── Record list

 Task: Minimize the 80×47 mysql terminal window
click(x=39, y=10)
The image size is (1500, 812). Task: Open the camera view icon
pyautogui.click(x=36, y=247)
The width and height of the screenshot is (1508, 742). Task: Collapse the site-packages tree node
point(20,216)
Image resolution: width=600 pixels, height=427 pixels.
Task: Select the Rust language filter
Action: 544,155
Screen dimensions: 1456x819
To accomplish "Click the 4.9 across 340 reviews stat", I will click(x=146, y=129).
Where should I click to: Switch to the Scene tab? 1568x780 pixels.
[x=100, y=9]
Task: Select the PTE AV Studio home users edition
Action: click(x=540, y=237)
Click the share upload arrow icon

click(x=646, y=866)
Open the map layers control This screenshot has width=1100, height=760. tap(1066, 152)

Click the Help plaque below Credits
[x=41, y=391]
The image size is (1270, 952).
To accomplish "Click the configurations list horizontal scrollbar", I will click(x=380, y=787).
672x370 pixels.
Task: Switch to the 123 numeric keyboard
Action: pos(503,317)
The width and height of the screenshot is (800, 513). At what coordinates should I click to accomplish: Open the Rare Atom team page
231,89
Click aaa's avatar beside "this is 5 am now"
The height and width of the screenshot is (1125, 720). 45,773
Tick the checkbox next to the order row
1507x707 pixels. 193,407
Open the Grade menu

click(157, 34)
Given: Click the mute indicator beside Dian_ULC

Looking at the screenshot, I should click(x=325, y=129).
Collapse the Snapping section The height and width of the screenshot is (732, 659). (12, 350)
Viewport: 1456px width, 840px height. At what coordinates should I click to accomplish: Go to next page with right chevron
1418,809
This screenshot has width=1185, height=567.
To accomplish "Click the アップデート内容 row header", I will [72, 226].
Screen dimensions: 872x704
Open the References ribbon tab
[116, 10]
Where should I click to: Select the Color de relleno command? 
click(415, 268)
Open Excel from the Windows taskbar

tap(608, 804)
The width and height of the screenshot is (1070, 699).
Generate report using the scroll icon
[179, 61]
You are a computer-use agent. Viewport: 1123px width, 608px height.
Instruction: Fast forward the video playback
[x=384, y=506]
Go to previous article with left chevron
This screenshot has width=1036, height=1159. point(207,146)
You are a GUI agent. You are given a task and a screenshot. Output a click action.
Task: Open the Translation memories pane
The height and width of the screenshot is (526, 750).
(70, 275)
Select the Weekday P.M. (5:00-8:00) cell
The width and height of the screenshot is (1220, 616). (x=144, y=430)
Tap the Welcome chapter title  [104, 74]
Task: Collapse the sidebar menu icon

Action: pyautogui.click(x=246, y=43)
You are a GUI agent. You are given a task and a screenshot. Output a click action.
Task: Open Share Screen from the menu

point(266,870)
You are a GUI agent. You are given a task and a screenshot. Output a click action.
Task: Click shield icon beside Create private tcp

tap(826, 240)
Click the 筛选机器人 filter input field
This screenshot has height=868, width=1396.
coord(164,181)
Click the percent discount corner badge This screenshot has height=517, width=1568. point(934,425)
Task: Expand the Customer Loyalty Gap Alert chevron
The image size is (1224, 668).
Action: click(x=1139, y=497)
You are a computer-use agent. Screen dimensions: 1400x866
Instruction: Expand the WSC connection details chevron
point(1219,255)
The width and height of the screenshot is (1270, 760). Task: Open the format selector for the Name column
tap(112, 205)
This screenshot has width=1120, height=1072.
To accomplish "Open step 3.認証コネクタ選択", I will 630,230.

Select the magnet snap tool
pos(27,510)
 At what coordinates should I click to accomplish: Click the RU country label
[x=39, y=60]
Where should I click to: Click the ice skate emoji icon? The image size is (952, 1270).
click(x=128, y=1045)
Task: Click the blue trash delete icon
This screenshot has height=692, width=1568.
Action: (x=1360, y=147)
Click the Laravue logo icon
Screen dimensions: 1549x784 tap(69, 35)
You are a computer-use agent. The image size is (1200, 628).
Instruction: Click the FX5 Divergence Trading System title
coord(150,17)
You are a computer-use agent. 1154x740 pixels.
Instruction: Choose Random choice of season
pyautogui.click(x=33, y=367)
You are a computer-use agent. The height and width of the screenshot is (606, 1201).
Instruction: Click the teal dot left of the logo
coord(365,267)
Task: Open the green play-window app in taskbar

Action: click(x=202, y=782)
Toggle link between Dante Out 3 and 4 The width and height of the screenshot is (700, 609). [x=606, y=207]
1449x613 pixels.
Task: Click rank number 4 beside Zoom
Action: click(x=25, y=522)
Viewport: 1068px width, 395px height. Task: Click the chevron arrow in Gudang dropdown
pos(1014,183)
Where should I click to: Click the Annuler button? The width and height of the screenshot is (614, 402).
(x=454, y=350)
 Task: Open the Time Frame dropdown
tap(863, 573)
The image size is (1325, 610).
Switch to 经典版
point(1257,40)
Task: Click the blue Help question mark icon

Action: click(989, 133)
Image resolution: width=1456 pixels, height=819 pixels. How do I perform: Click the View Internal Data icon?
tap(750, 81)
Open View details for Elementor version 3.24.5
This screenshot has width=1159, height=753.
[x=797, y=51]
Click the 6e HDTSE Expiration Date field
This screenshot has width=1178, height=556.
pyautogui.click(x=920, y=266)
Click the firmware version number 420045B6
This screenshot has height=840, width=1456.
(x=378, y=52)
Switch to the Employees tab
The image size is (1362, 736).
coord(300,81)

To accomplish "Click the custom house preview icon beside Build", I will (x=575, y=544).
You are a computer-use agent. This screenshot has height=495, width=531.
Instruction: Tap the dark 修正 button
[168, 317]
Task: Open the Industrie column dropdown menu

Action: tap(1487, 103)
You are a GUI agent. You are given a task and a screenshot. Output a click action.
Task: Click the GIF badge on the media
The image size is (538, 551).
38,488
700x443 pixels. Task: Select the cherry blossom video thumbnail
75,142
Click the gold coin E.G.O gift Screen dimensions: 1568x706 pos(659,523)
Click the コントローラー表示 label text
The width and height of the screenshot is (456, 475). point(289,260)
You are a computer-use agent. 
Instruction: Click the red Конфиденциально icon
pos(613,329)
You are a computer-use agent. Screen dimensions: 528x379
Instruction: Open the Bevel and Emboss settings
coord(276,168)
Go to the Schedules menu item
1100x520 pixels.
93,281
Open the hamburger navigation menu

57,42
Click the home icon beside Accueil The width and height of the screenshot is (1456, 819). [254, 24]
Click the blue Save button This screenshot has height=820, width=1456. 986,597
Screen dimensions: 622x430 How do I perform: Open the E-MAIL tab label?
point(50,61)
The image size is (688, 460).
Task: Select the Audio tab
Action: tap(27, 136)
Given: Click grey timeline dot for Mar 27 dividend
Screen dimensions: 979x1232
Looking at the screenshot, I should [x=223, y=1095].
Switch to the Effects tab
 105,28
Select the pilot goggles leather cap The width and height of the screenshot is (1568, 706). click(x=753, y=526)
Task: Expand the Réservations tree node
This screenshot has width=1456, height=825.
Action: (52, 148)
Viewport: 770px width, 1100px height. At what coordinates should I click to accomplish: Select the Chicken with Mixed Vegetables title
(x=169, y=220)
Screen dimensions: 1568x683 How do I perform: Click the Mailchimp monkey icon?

────

What is asked: Format every line of the data above as a Markdown table with the columns Row and Content, numbering the rows in order and leaving out blank lines.

Completed task:
| Row | Content |
|---|---|
| 1 |  Task: Minimize the 80×47 mysql terminal window |
| 2 | click(x=39, y=10) |
| 3 | The image size is (1500, 812). Task: Open the camera view icon |
| 4 | pyautogui.click(x=36, y=247) |
| 5 | The width and height of the screenshot is (1508, 742). Task: Collapse the site-packages tree node |
| 6 | point(20,216) |
| 7 | Image resolution: width=600 pixels, height=427 pixels. |
| 8 | Task: Select the Rust language filter |
| 9 | Action: 544,155 |
| 10 | Screen dimensions: 1456x819 |
| 11 | To accomplish "Click the 4.9 across 340 reviews stat", I will click(x=146, y=129). |
| 12 | Where should I click to: Switch to the Scene tab? 1568x780 pixels. |
| 13 | [x=100, y=9] |
| 14 | Task: Select the PTE AV Studio home users edition |
| 15 | Action: click(x=540, y=237) |
| 16 | Click the share upload arrow icon |
| 17 | click(x=646, y=866) |
| 18 | Open the map layers control This screenshot has width=1100, height=760. tap(1066, 152) |
| 19 | Click the Help plaque below Credits |
| 20 | [x=41, y=391] |
| 21 | The image size is (1270, 952). |
| 22 | To accomplish "Click the configurations list horizontal scrollbar", I will click(x=380, y=787). |
| 23 | 672x370 pixels. |
| 24 | Task: Switch to the 123 numeric keyboard |
| 25 | Action: pos(503,317) |
| 26 | The width and height of the screenshot is (800, 513). At what coordinates should I click to accomplish: Open the Rare Atom team page |
| 27 | 231,89 |
| 28 | Click aaa's avatar beside "this is 5 am now" |
| 29 | The height and width of the screenshot is (1125, 720). 45,773 |
| 30 | Tick the checkbox next to the order row |
| 31 | 1507x707 pixels. 193,407 |
| 32 | Open the Grade menu |
| 33 | click(157, 34) |
| 34 | Given: Click the mute indicator beside Dian_ULC |
| 35 | Looking at the screenshot, I should click(x=325, y=129). |
| 36 | Collapse the Snapping section The height and width of the screenshot is (732, 659). (12, 350) |
| 37 | Viewport: 1456px width, 840px height. At what coordinates should I click to accomplish: Go to next page with right chevron |
| 38 | 1418,809 |
| 39 | This screenshot has width=1185, height=567. |
| 40 | To accomplish "Click the アップデート内容 row header", I will [72, 226]. |
| 41 | Screen dimensions: 872x704 |
| 42 | Open the References ribbon tab |
| 43 | [116, 10] |
| 44 | Where should I click to: Select the Color de relleno command?  |
| 45 | click(415, 268) |
| 46 | Open Excel from the Windows taskbar |
| 47 | tap(608, 804) |
| 48 | The width and height of the screenshot is (1070, 699). |
| 49 | Generate report using the scroll icon |
| 50 | [179, 61] |
| 51 | You are a computer-use agent. Viewport: 1123px width, 608px height. |
| 52 | Instruction: Fast forward the video playback |
| 53 | [x=384, y=506] |
| 54 | Go to previous article with left chevron |
| 55 | This screenshot has width=1036, height=1159. point(207,146) |
| 56 | You are a GUI agent. You are given a task and a screenshot. Output a click action. |
| 57 | Task: Open the Translation memories pane |
| 58 | The height and width of the screenshot is (526, 750). |
| 59 | (70, 275) |
| 60 | Select the Weekday P.M. (5:00-8:00) cell |
| 61 | The width and height of the screenshot is (1220, 616). (x=144, y=430) |
| 62 | Tap the Welcome chapter title  [104, 74] |
| 63 | Task: Collapse the sidebar menu icon |
| 64 | Action: pyautogui.click(x=246, y=43) |
| 65 | You are a GUI agent. You are given a task and a screenshot. Output a click action. |
| 66 | Task: Open Share Screen from the menu |
| 67 | point(266,870) |
| 68 | You are a GUI agent. You are given a task and a screenshot. Output a click action. |
| 69 | Task: Click shield icon beside Create private tcp |
| 70 | tap(826, 240) |
| 71 | Click the 筛选机器人 filter input field |
| 72 | This screenshot has height=868, width=1396. |
| 73 | coord(164,181) |
| 74 | Click the percent discount corner badge This screenshot has height=517, width=1568. point(934,425) |
| 75 | Task: Expand the Customer Loyalty Gap Alert chevron |
| 76 | The image size is (1224, 668). |
| 77 | Action: click(x=1139, y=497) |
| 78 | You are a computer-use agent. Screen dimensions: 1400x866 |
| 79 | Instruction: Expand the WSC connection details chevron |
| 80 | point(1219,255) |
| 81 | The width and height of the screenshot is (1270, 760). Task: Open the format selector for the Name column |
| 82 | tap(112, 205) |
| 83 | This screenshot has width=1120, height=1072. |
| 84 | To accomplish "Open step 3.認証コネクタ選択", I will 630,230. |
| 85 | Select the magnet snap tool |
| 86 | pos(27,510) |
| 87 |  At what coordinates should I click to accomplish: Click the RU country label |
| 88 | [x=39, y=60] |
| 89 | Where should I click to: Click the ice skate emoji icon? The image size is (952, 1270). |
| 90 | click(x=128, y=1045) |
| 91 | Task: Click the blue trash delete icon |
| 92 | This screenshot has height=692, width=1568. |
| 93 | Action: (x=1360, y=147) |
| 94 | Click the Laravue logo icon |
| 95 | Screen dimensions: 1549x784 tap(69, 35) |
| 96 | You are a computer-use agent. The image size is (1200, 628). |
| 97 | Instruction: Click the FX5 Divergence Trading System title |
| 98 | coord(150,17) |
| 99 | You are a computer-use agent. 1154x740 pixels. |
| 100 | Instruction: Choose Random choice of season |
| 101 | pyautogui.click(x=33, y=367) |
| 102 | You are a computer-use agent. The height and width of the screenshot is (606, 1201). |
| 103 | Instruction: Click the teal dot left of the logo |
| 104 | coord(365,267) |
| 105 | Task: Open the green play-window app in taskbar |
| 106 | Action: click(x=202, y=782) |
| 107 | Toggle link between Dante Out 3 and 4 The width and height of the screenshot is (700, 609). [x=606, y=207] |
| 108 | 1449x613 pixels. |
| 109 | Task: Click rank number 4 beside Zoom |
| 110 | Action: click(x=25, y=522) |
| 111 | Viewport: 1068px width, 395px height. Task: Click the chevron arrow in Gudang dropdown |
| 112 | pos(1014,183) |
| 113 | Where should I click to: Click the Annuler button? The width and height of the screenshot is (614, 402). |
| 114 | (x=454, y=350) |
| 115 |  Task: Open the Time Frame dropdown |
| 116 | tap(863, 573) |
| 117 | The image size is (1325, 610). |
| 118 | Switch to 经典版 |
| 119 | point(1257,40) |
| 120 | Task: Click the blue Help question mark icon |
| 121 | Action: click(989, 133) |
| 122 | Image resolution: width=1456 pixels, height=819 pixels. How do I perform: Click the View Internal Data icon? |
| 123 | tap(750, 81) |
| 124 | Open View details for Elementor version 3.24.5 |
| 125 | This screenshot has width=1159, height=753. |
| 126 | [x=797, y=51] |
| 127 | Click the 6e HDTSE Expiration Date field |
| 128 | This screenshot has width=1178, height=556. |
| 129 | pyautogui.click(x=920, y=266) |
| 130 | Click the firmware version number 420045B6 |
| 131 | This screenshot has height=840, width=1456. |
| 132 | (x=378, y=52) |
| 133 | Switch to the Employees tab |
| 134 | The image size is (1362, 736). |
| 135 | coord(300,81) |
| 136 | To accomplish "Click the custom house preview icon beside Build", I will (x=575, y=544). |
| 137 | You are a computer-use agent. This screenshot has height=495, width=531. |
| 138 | Instruction: Tap the dark 修正 button |
| 139 | [168, 317] |
| 140 | Task: Open the Industrie column dropdown menu |
| 141 | Action: tap(1487, 103) |
| 142 | You are a GUI agent. You are given a task and a screenshot. Output a click action. |
| 143 | Task: Click the GIF badge on the media |
| 144 | The image size is (538, 551). |
| 145 | 38,488 |
| 146 | 700x443 pixels. Task: Select the cherry blossom video thumbnail |
| 147 | 75,142 |
| 148 | Click the gold coin E.G.O gift Screen dimensions: 1568x706 pos(659,523) |
| 149 | Click the コントローラー表示 label text |
| 150 | The width and height of the screenshot is (456, 475). point(289,260) |
| 151 | You are a computer-use agent.  |
| 152 | Instruction: Click the red Конфиденциально icon |
| 153 | pos(613,329) |
| 154 | You are a computer-use agent. Screen dimensions: 528x379 |
| 155 | Instruction: Open the Bevel and Emboss settings |
| 156 | coord(276,168) |
| 157 | Go to the Schedules menu item |
| 158 | 1100x520 pixels. |
| 159 | 93,281 |
| 160 | Open the hamburger navigation menu |
| 161 | 57,42 |
| 162 | Click the home icon beside Accueil The width and height of the screenshot is (1456, 819). [254, 24] |
| 163 | Click the blue Save button This screenshot has height=820, width=1456. 986,597 |
| 164 | Screen dimensions: 622x430 How do I perform: Open the E-MAIL tab label? |
| 165 | point(50,61) |
| 166 | The image size is (688, 460). |
| 167 | Task: Select the Audio tab |
| 168 | Action: tap(27, 136) |
| 169 | Given: Click grey timeline dot for Mar 27 dividend |
| 170 | Screen dimensions: 979x1232 |
| 171 | Looking at the screenshot, I should [x=223, y=1095]. |
| 172 | Switch to the Effects tab |
| 173 |  105,28 |
| 174 | Select the pilot goggles leather cap The width and height of the screenshot is (1568, 706). click(x=753, y=526) |
| 175 | Task: Expand the Réservations tree node |
| 176 | This screenshot has width=1456, height=825. |
| 177 | Action: (52, 148) |
| 178 | Viewport: 770px width, 1100px height. At what coordinates should I click to accomplish: Select the Chicken with Mixed Vegetables title |
| 179 | (x=169, y=220) |
| 180 | Screen dimensions: 1568x683 How do I perform: Click the Mailchimp monkey icon? |